Thanks to the AI bubble and the AI crawlers its unleashed upon the 'Net, that has changed significantly.

Now, allowing crawlers by default risks AI scraper bots descending upon your website and stealing everything that isn’t nailed down, overloading your servers and attacking FOSS work in the process. And you can forget about reigning them in with robots.txt - they’ll just ignore it and steal anyways, they’ll lie about who they are, they’ll spam new scrapers when you block the old ones, they’ll threaten to exclude you from search results, they’ll try every dirty trick they can because these fucks feel entitled to steal your work and fundamentally do not respect you as a person.

Add in the fact that the main upside of allowing crawlers (turning up in search results) has been completely undermined by those very same AI corps, as “AI summaries” (like Google’s) steal your traffic through stealing your work, and blocking all robots by default becomes the rational decision to make.

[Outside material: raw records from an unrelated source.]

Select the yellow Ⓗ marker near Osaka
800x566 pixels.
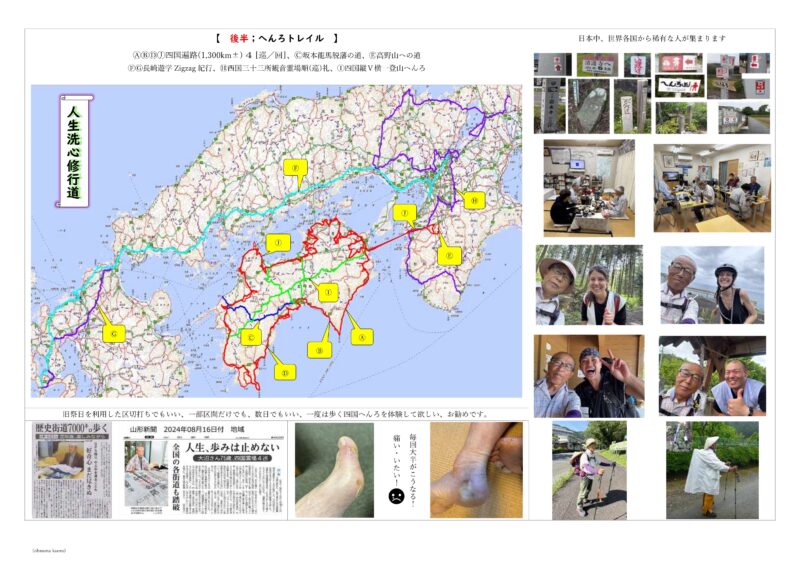click(x=473, y=200)
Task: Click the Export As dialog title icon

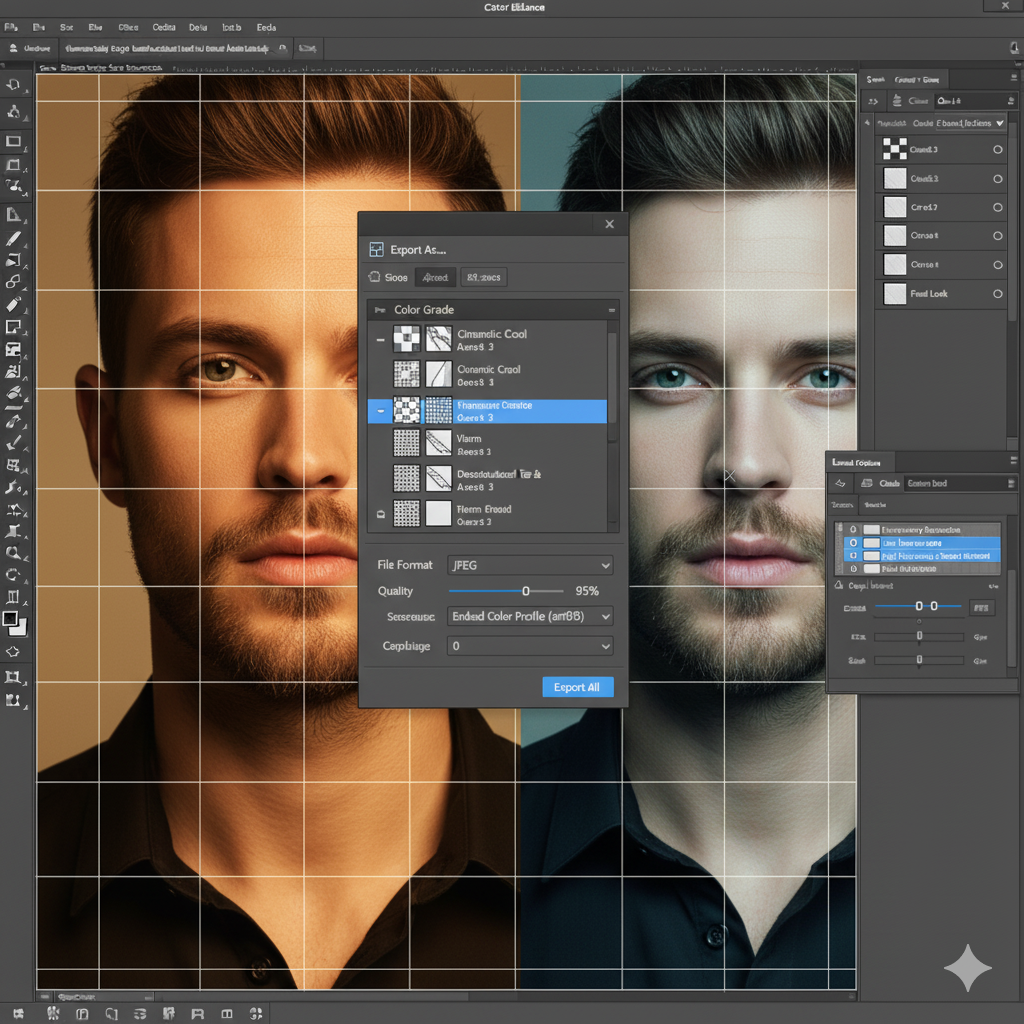Action: click(376, 250)
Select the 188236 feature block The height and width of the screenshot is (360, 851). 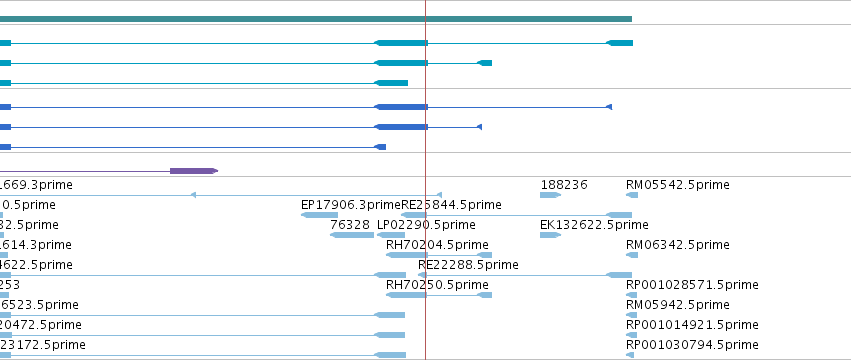tap(550, 195)
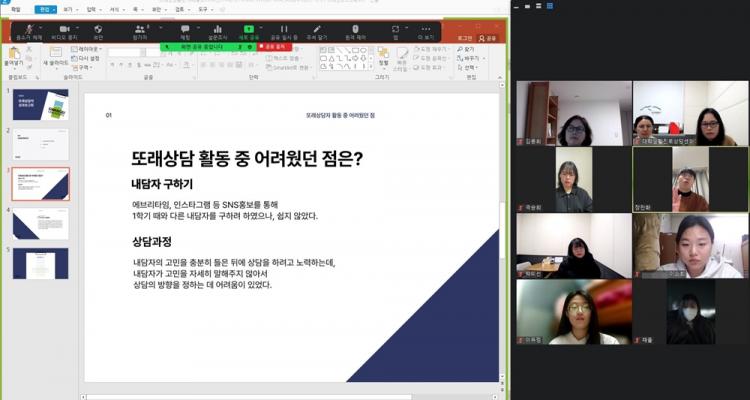Open the Zoom 보안 shield icon
The image size is (750, 400).
pos(97,29)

This all kinda goes without saying, but this change in Internet culture all-but guarantees the Archive gets caught in the crossfire, crippling its efforts to preserve the web as site owners and bloggers alike treat any and all scrapers as guilty (of AI fuckery) until proven innocent, and the web becomes less open as a whole as people protect themselves from the AI robber barons.

On a wider front, I expect this will cripple any future attempts at making new search engines, too. In addition to AI making it piss-easy to spam search systems with SEO slop, any new start-ups in web search will struggle with quality websites blocking their crawlers by default, whilst slop and garbage will actively welcome their crawlers, leading to your search results inevitably being dogshit and nobody wanting to use your search engine.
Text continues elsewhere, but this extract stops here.